* [WHAT THE TASK REQUIRES]
Transcribe only the part of the material below that begins at the line containing "Close the inventory with first screen X icon" and ends at the line containing "Expand the .idea folder", with both kept and images left out.

* [EXTRACTED RECORDS]
========================
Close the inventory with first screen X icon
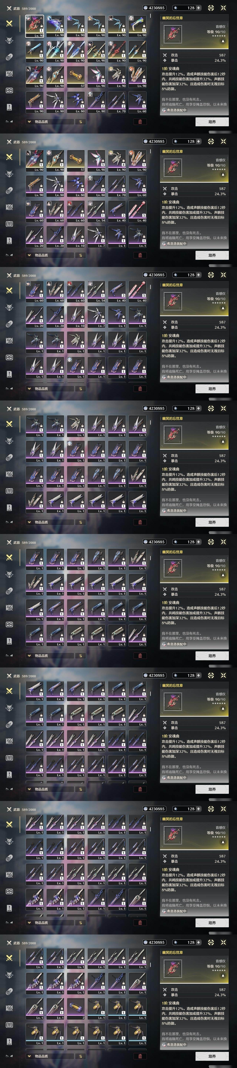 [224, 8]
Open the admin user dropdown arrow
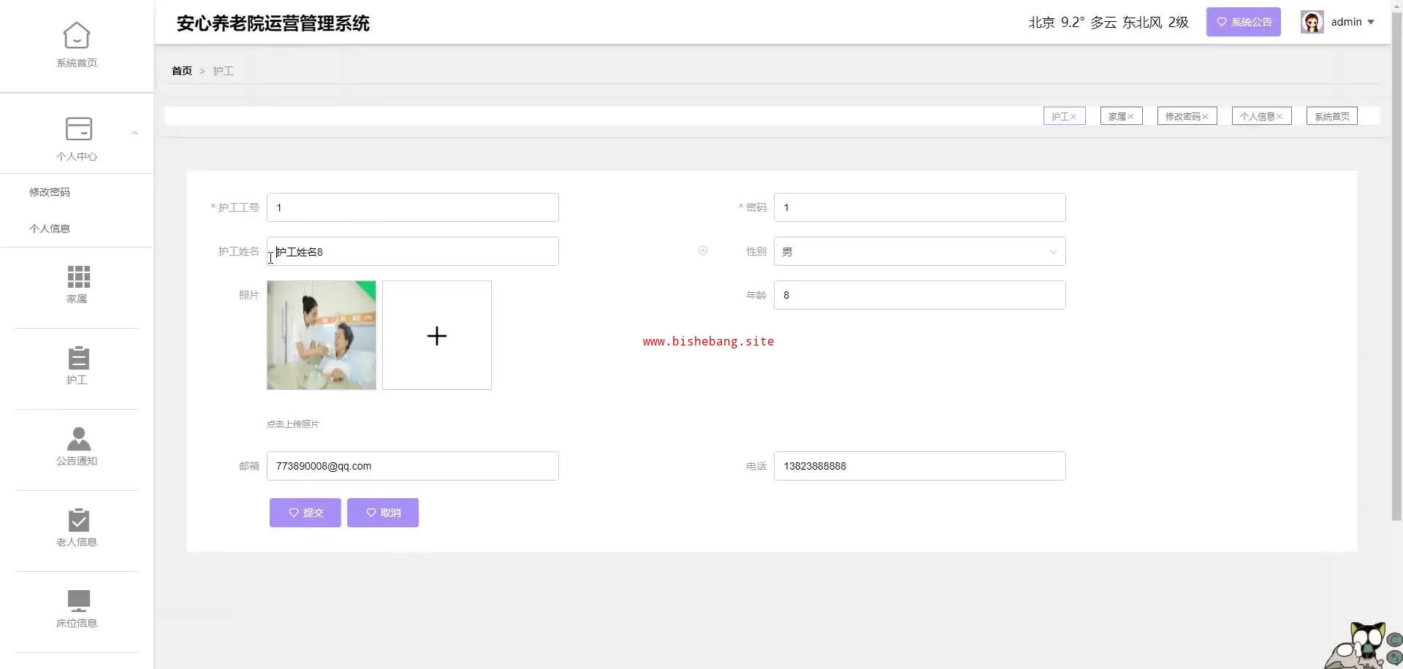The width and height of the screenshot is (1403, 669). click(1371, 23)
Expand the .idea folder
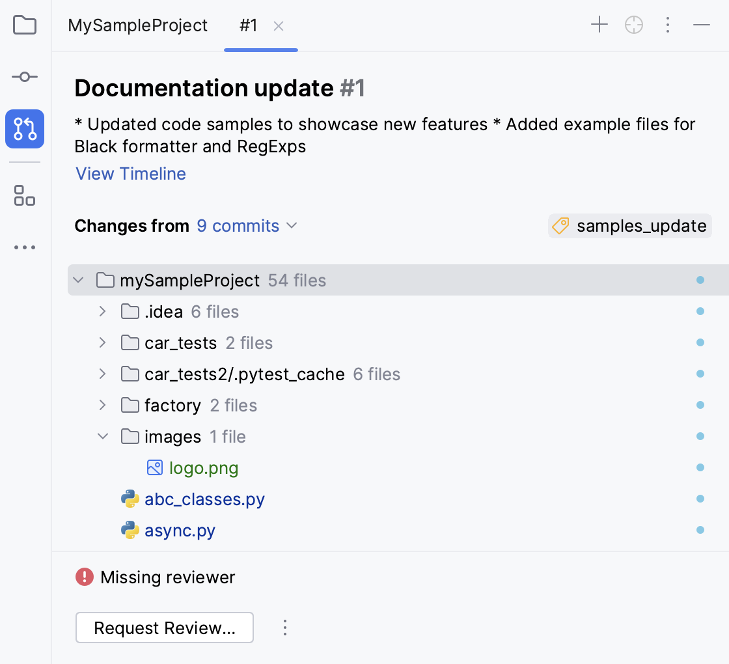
========================
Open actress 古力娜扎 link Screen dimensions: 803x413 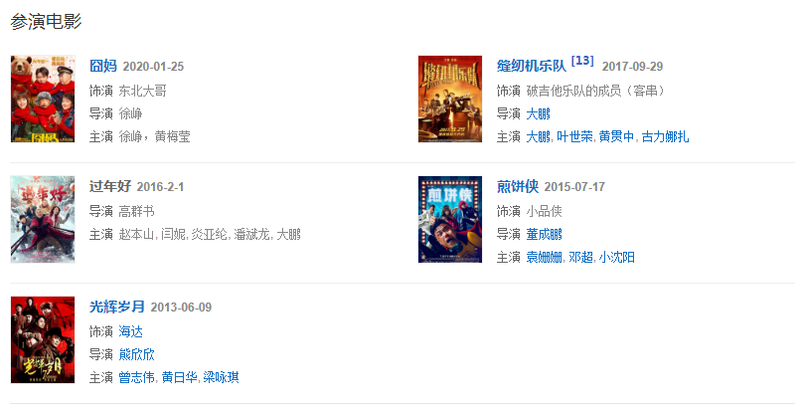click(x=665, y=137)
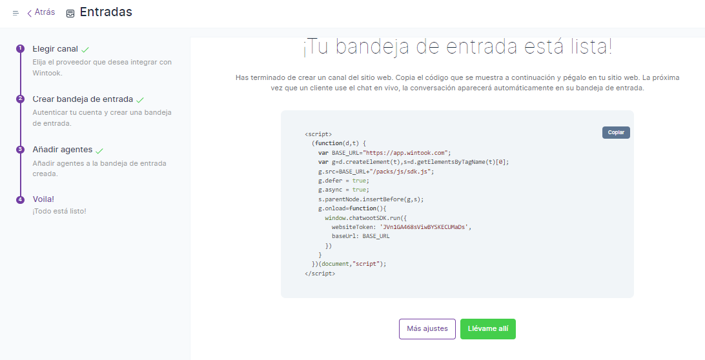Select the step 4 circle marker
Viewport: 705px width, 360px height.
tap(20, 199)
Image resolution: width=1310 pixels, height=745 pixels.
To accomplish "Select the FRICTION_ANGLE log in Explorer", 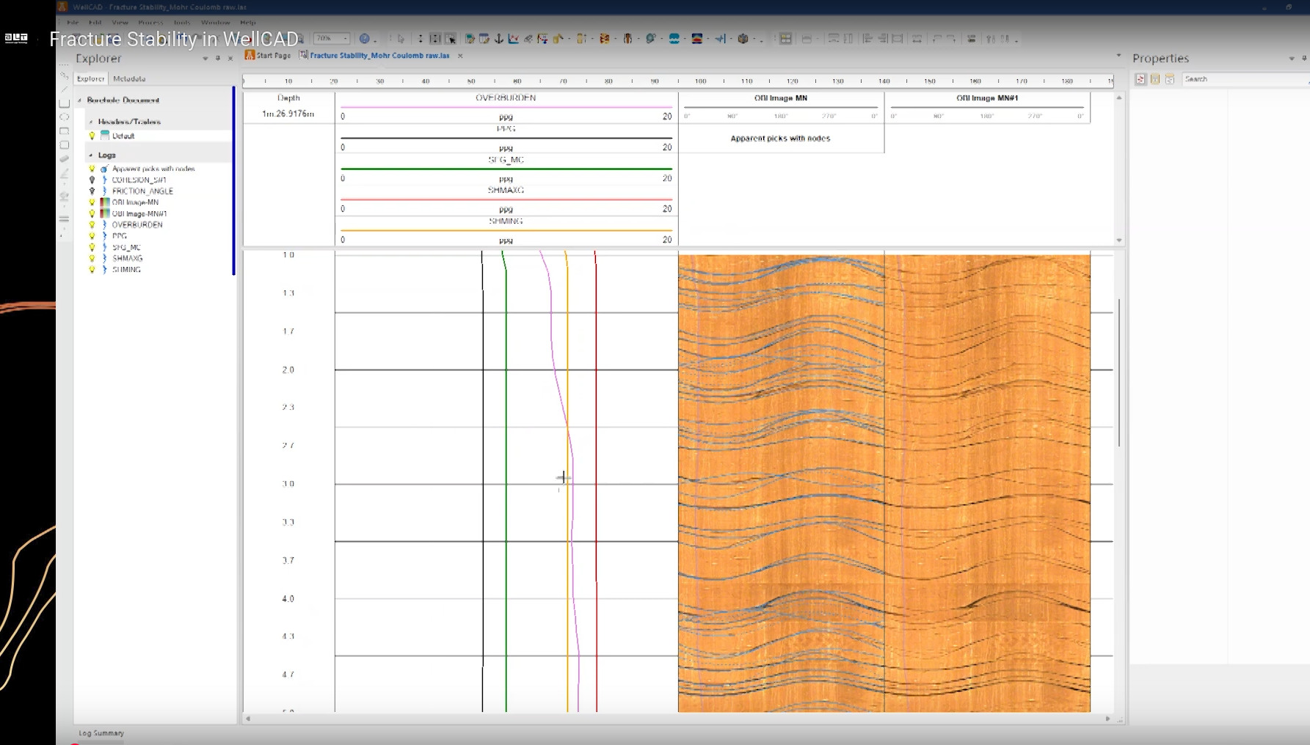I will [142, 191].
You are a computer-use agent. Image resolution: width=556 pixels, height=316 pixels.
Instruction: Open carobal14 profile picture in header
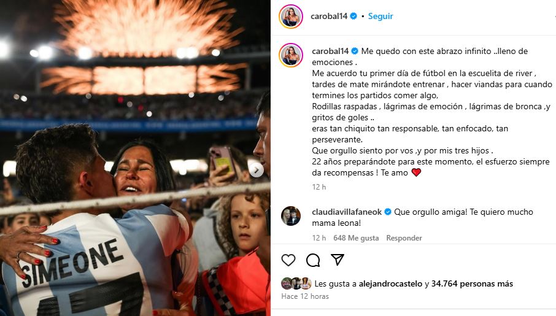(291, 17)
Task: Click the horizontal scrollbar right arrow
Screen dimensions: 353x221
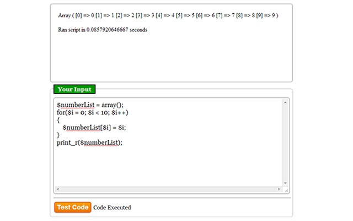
========================
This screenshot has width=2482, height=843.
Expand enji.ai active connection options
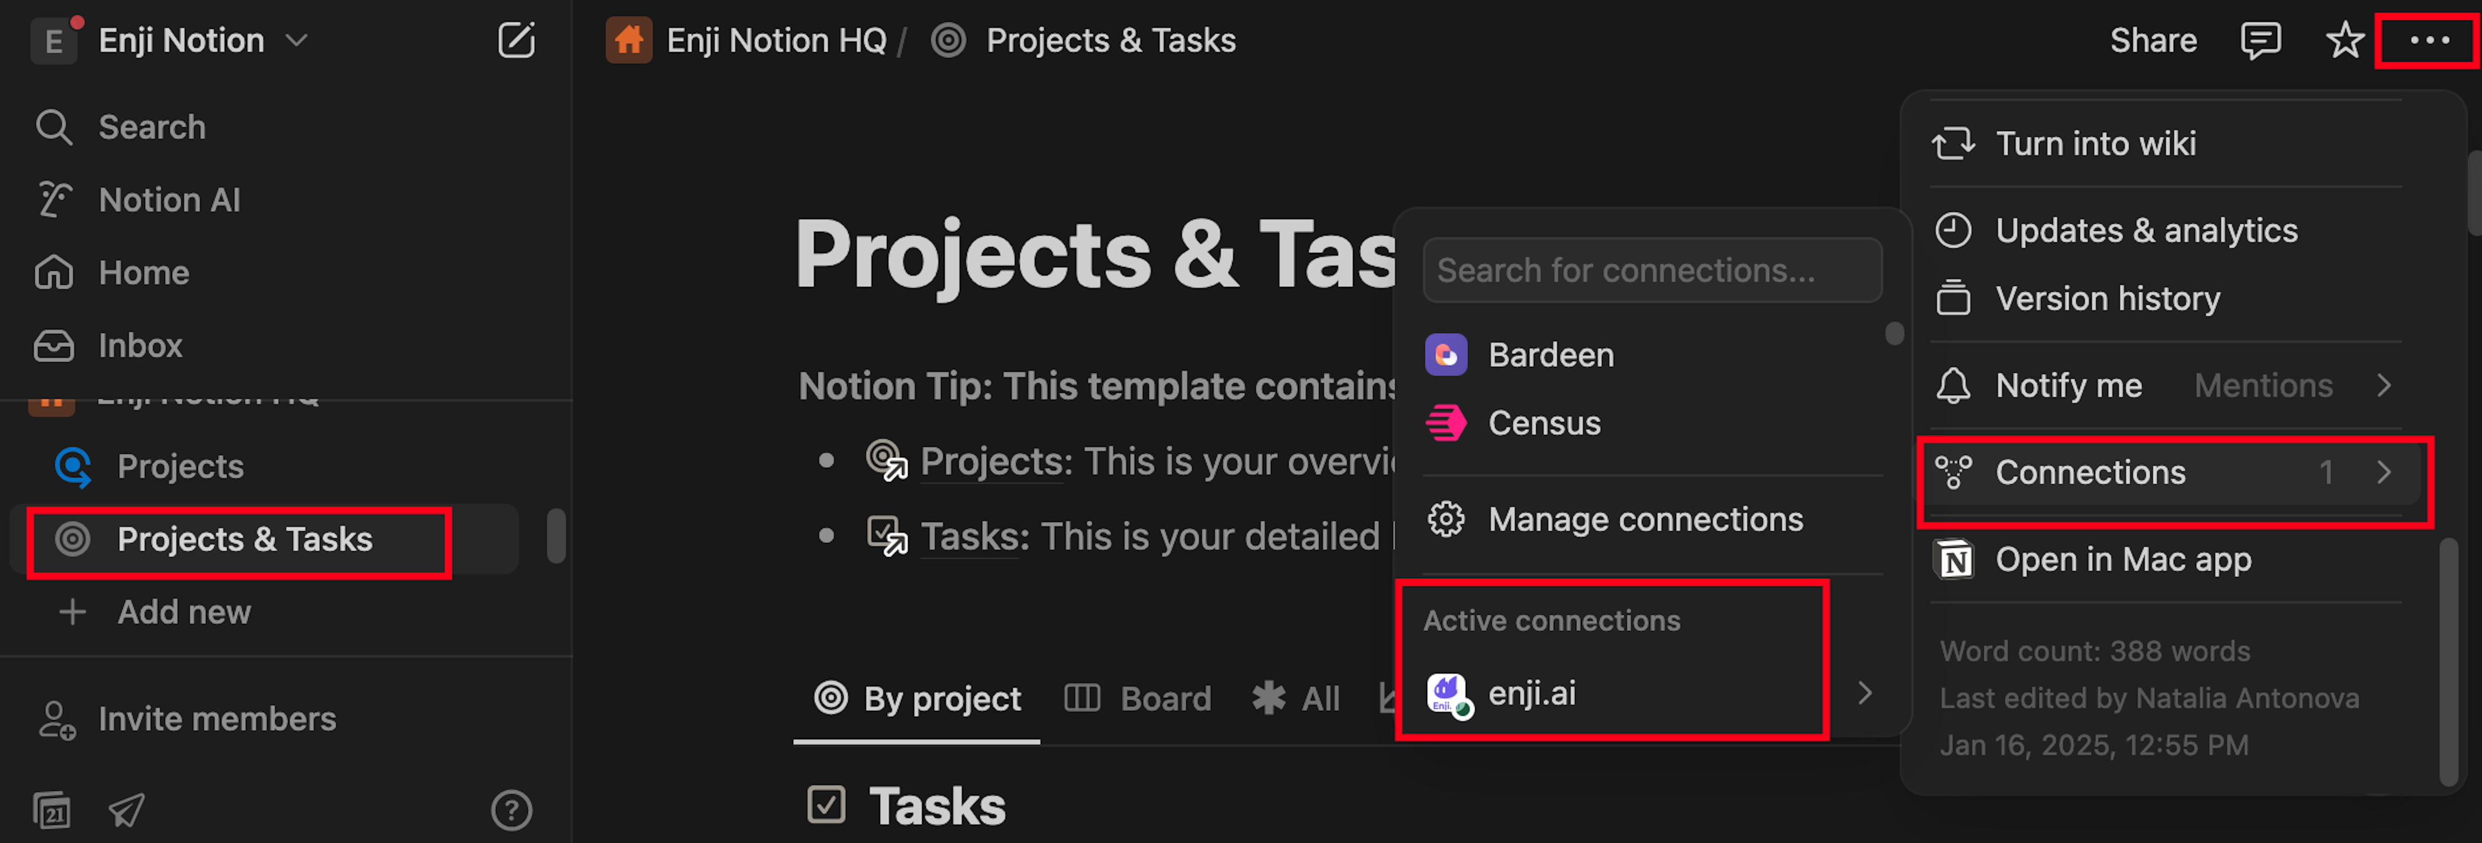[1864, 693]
========================
* [SOLUTION TO THIS TASK]
Close the inventory with first screen X icon
 [224, 8]
Open the admin user dropdown arrow
The width and height of the screenshot is (1403, 669). click(1371, 23)
Expand the .idea folder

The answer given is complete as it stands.